The majority of the original presaturated wipes were alcohol-based and disinfectant presaturated wipes were less widely used. There are now numerous non-sterile disinfectant wipes available, predominantly for infection control use in healthcare environments. There are fewer types of sterile disinfectant wipes available but they are becoming more routinely used in pharmaceutical and biotech industries.
However, do all these wipes perform as well as expected and are the results the same as for the ready-to-use fluids? The addition of a disinfectant to a wipe substrate is not as easy as may first be expected. There are some known problems arising from adding certain disinfectant actives to particular wipe or mop substrates.

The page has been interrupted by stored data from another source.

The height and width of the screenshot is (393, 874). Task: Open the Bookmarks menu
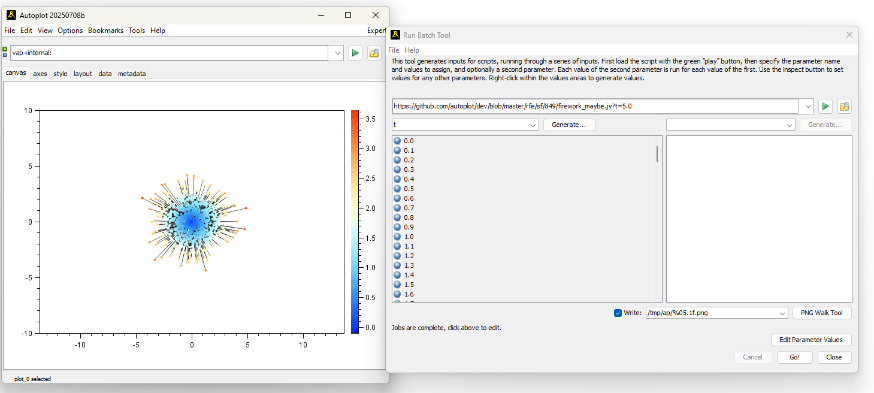pos(105,31)

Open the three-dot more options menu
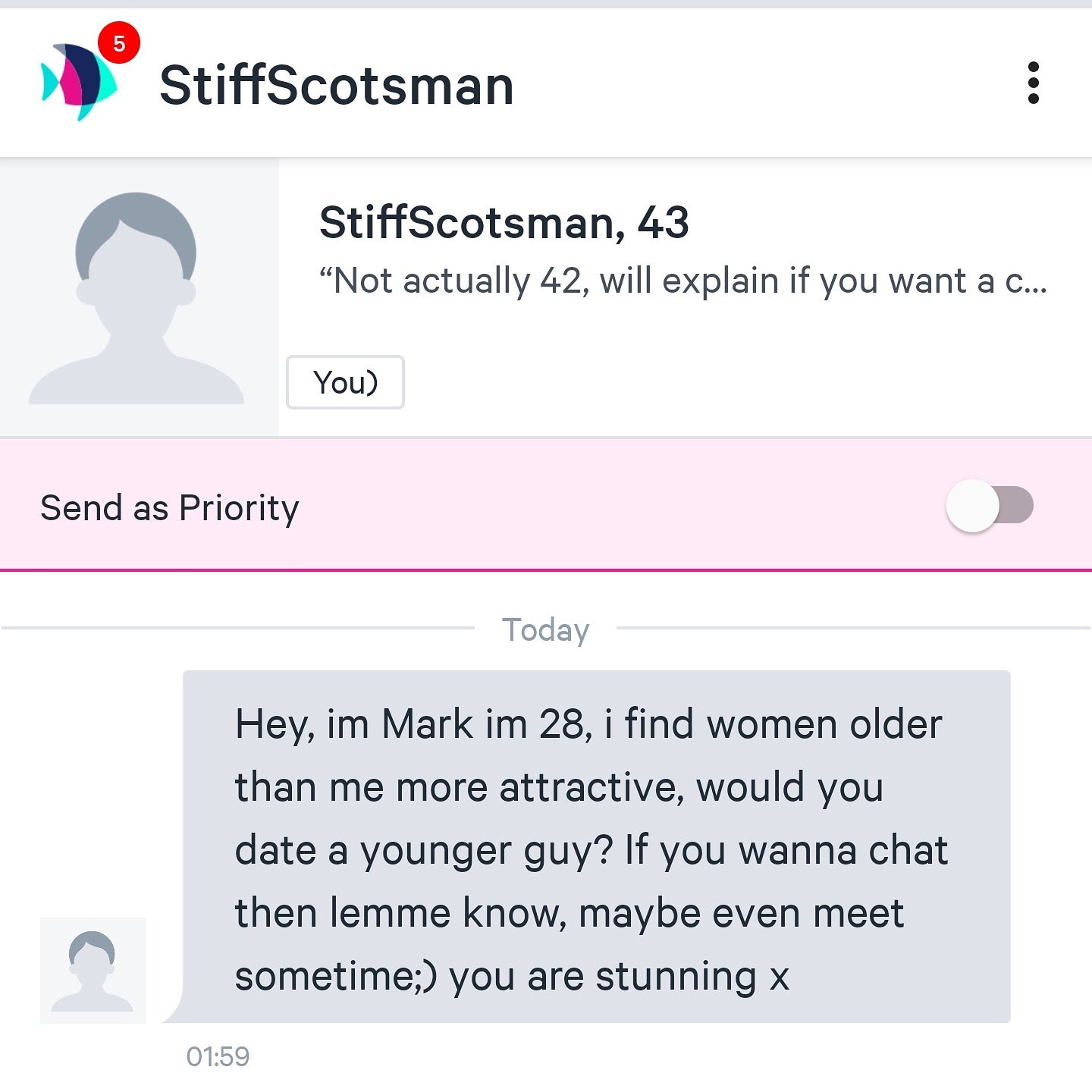click(x=1033, y=83)
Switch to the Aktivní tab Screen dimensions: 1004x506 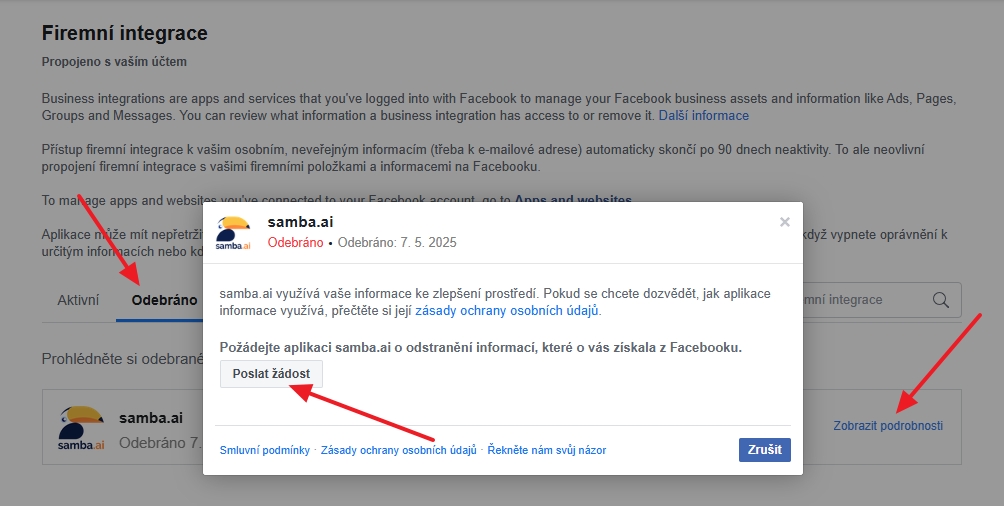[78, 300]
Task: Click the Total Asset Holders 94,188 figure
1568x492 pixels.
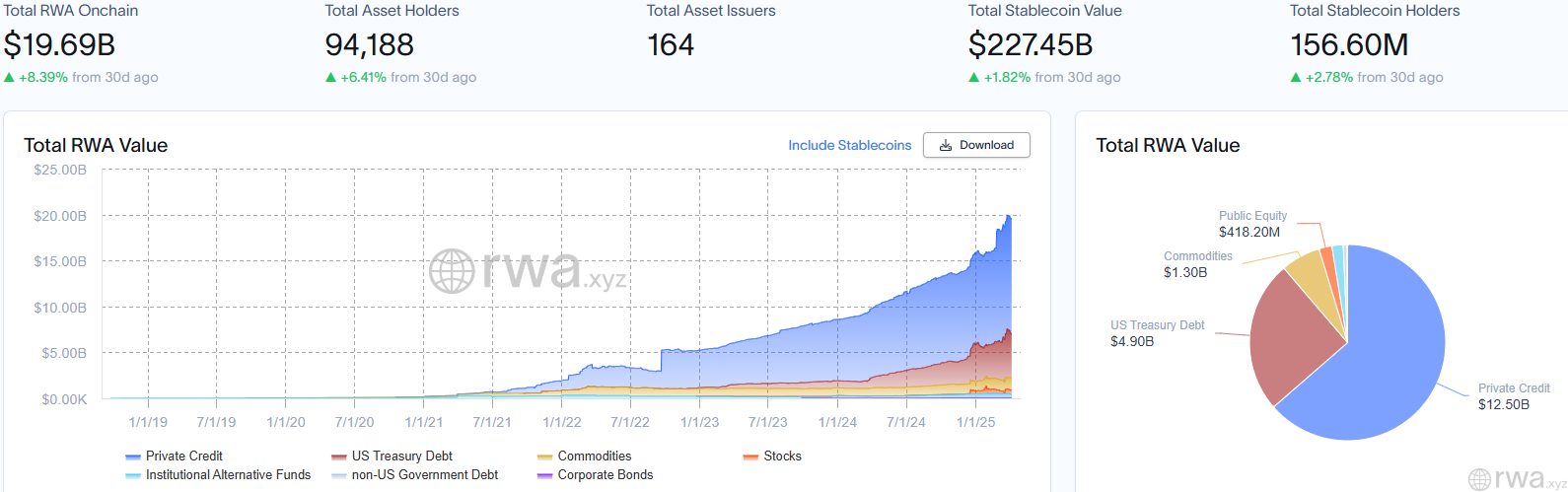Action: pos(370,45)
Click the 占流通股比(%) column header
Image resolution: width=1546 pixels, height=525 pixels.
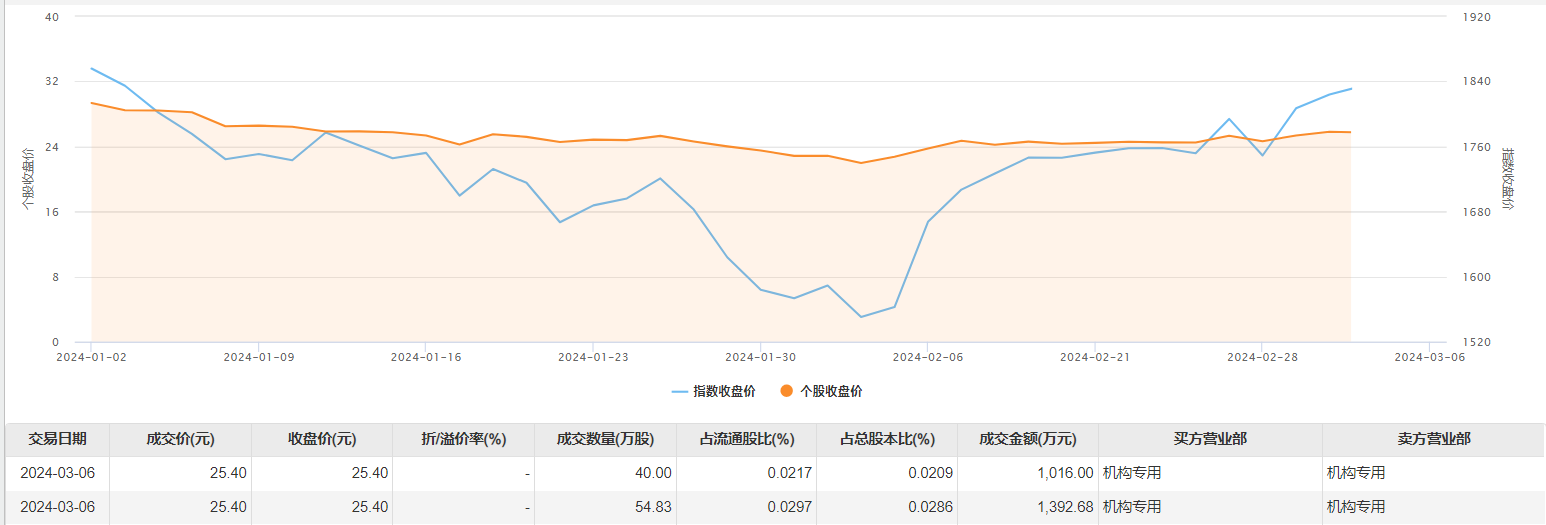(x=746, y=439)
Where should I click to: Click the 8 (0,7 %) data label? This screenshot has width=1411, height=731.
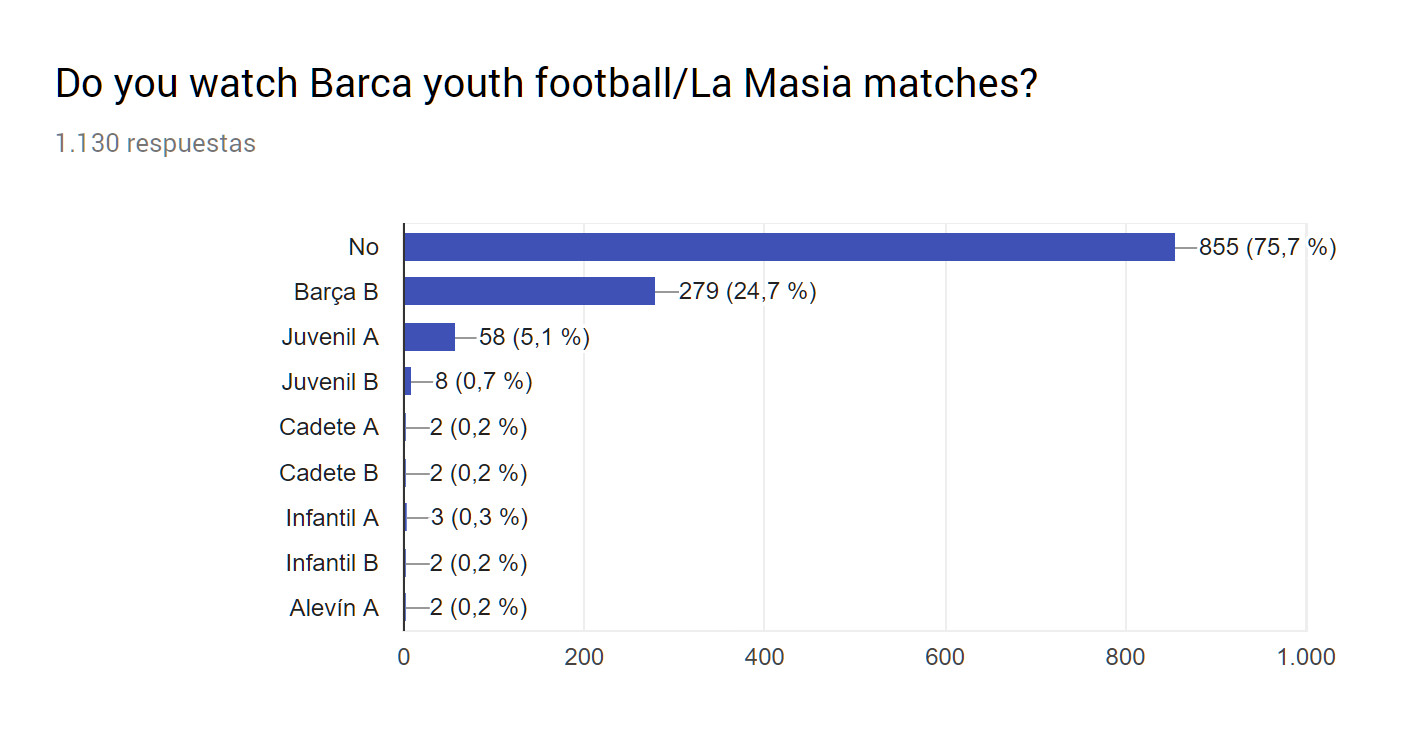tap(483, 382)
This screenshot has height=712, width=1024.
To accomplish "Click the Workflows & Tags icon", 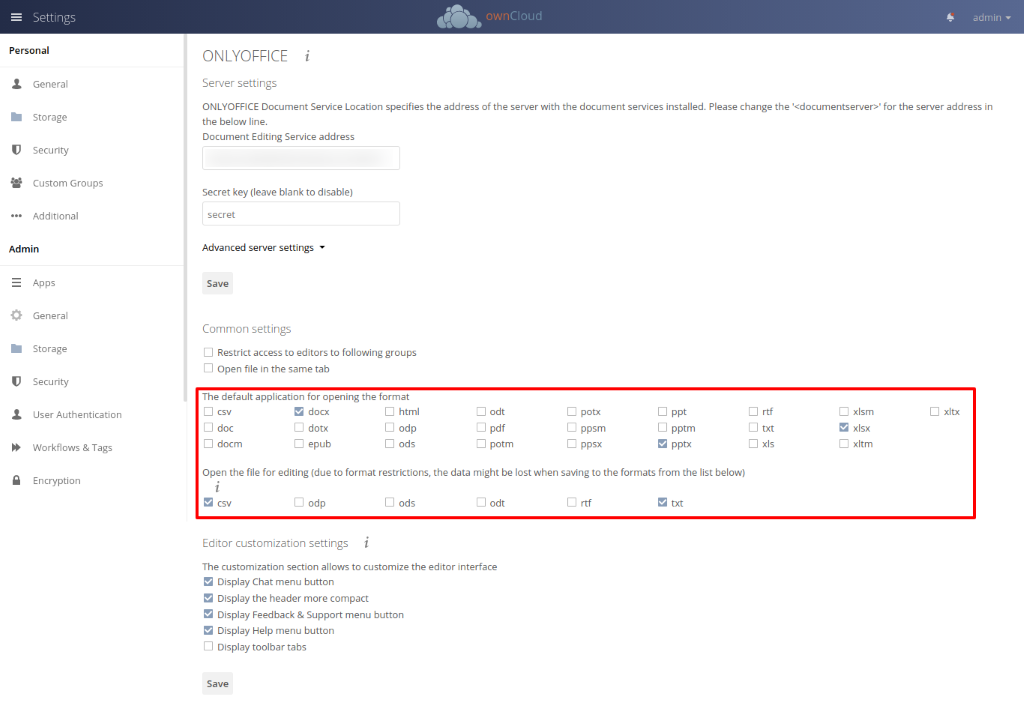I will click(16, 447).
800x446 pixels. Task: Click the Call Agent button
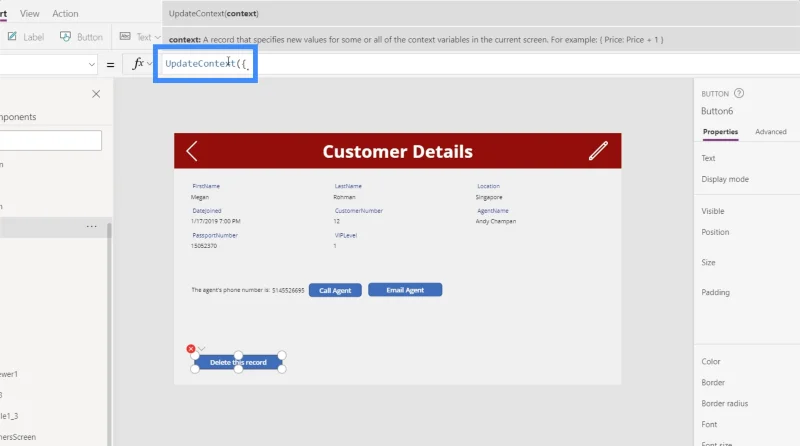click(335, 290)
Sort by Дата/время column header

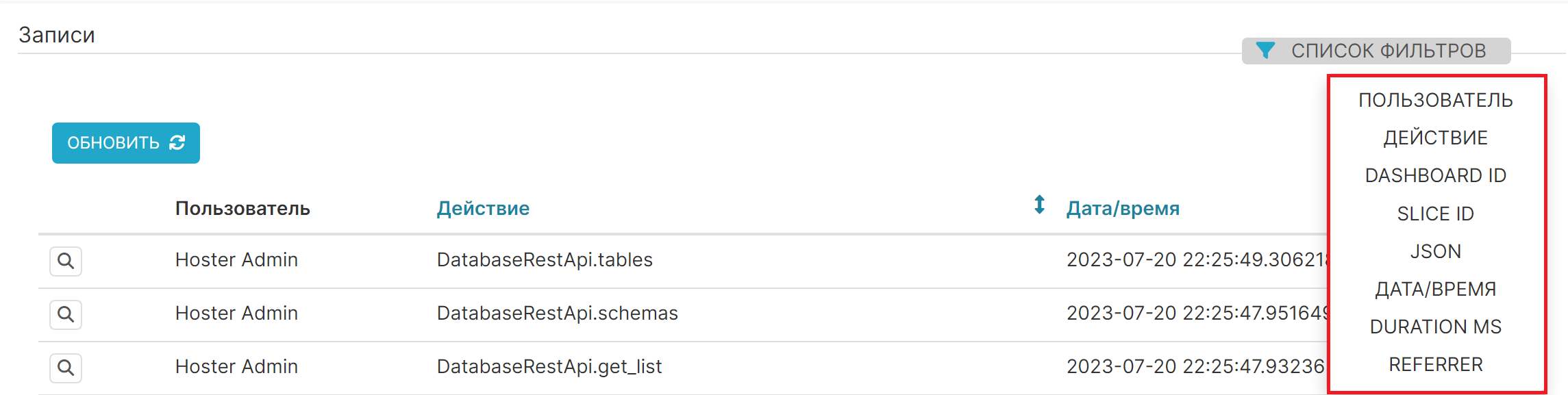click(1123, 208)
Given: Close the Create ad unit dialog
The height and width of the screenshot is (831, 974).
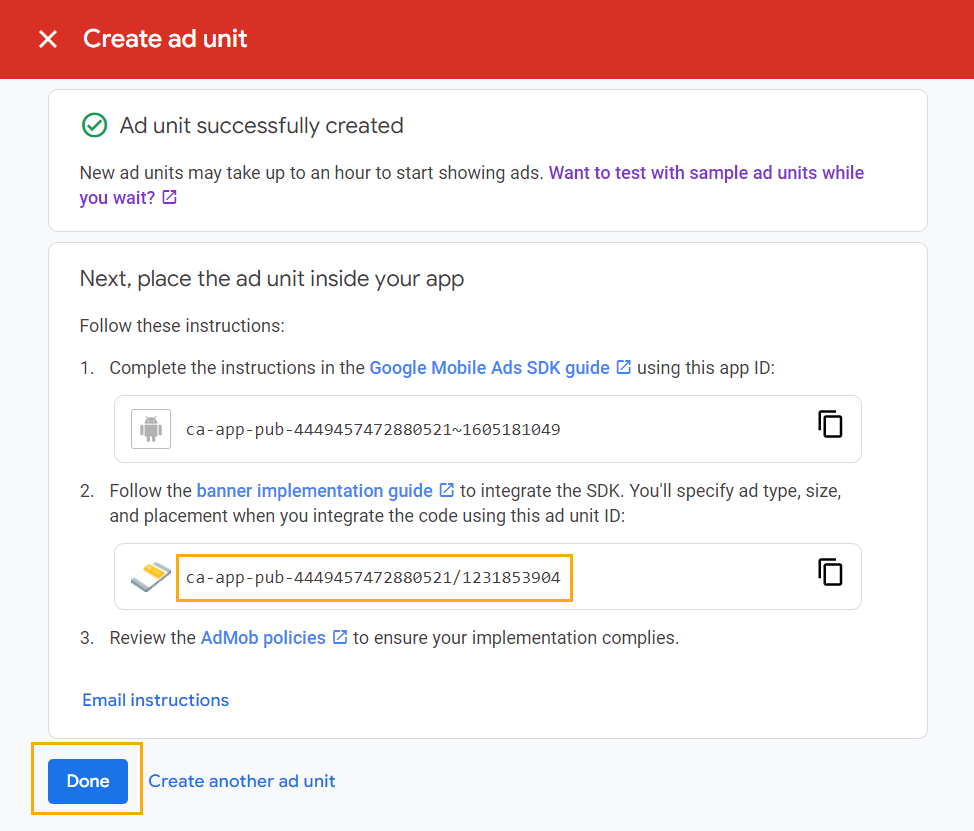Looking at the screenshot, I should (x=47, y=39).
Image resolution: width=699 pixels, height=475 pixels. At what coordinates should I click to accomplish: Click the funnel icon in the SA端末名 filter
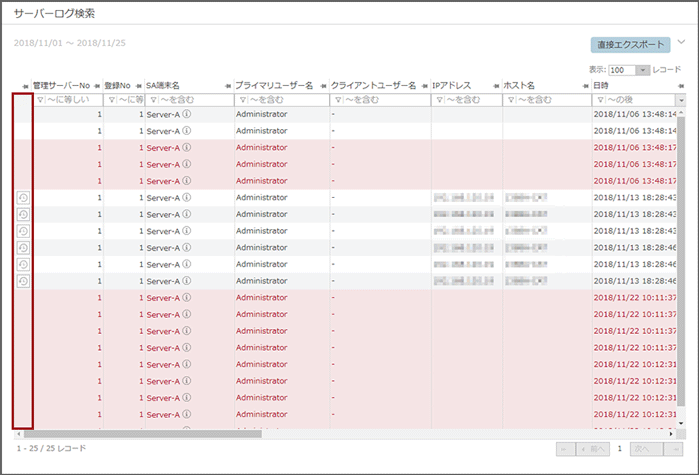pyautogui.click(x=153, y=100)
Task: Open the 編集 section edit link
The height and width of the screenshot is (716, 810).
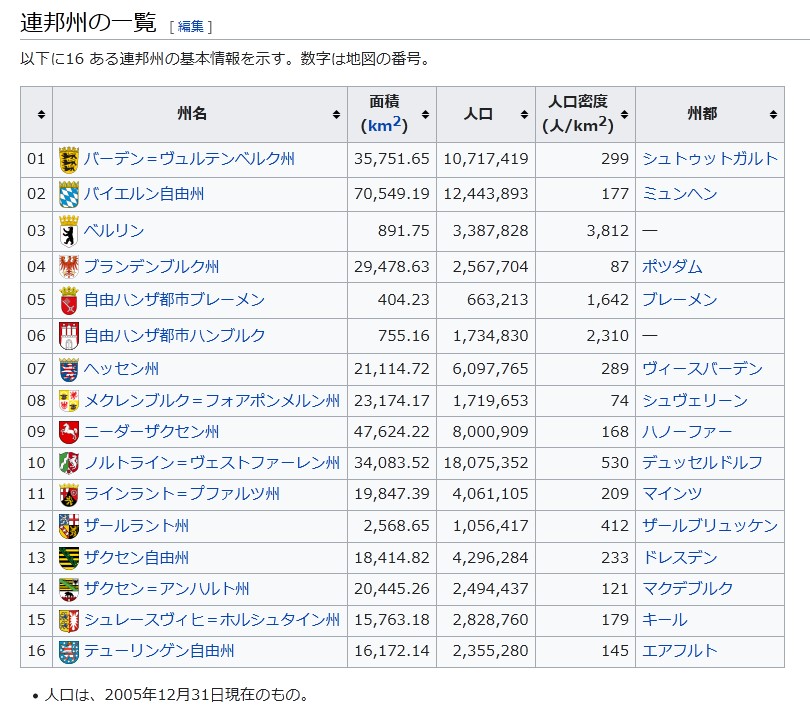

Incompatibility between the disinfectant and the substrate: two disinfectants known to be problematic with wipe and mop materials are chlorine-based disinfectants (such as hypochlorites) and quaternary ammonium compounds. Organic materials consume available chlorine, thereby reducing the disinfectant capacity of chlorine-based disinfectants. This is not a problem when using a fluid straight onto a surface, as providing the surface is cleaned of organic matter prior to disinfection, chlorine-based disinfectants are both fast-acting and effective.
A cost-effective and commonly used presaturated wipe substrate is cellulose or cellulose blends, mainly because cellulose is a relatively cheap material and the wipes provide good absorbency. However, it is a natural organic material and, therefore, theoretically it will use up all the free chlorine if used as the base for a hypochlorite disinfectant wipe.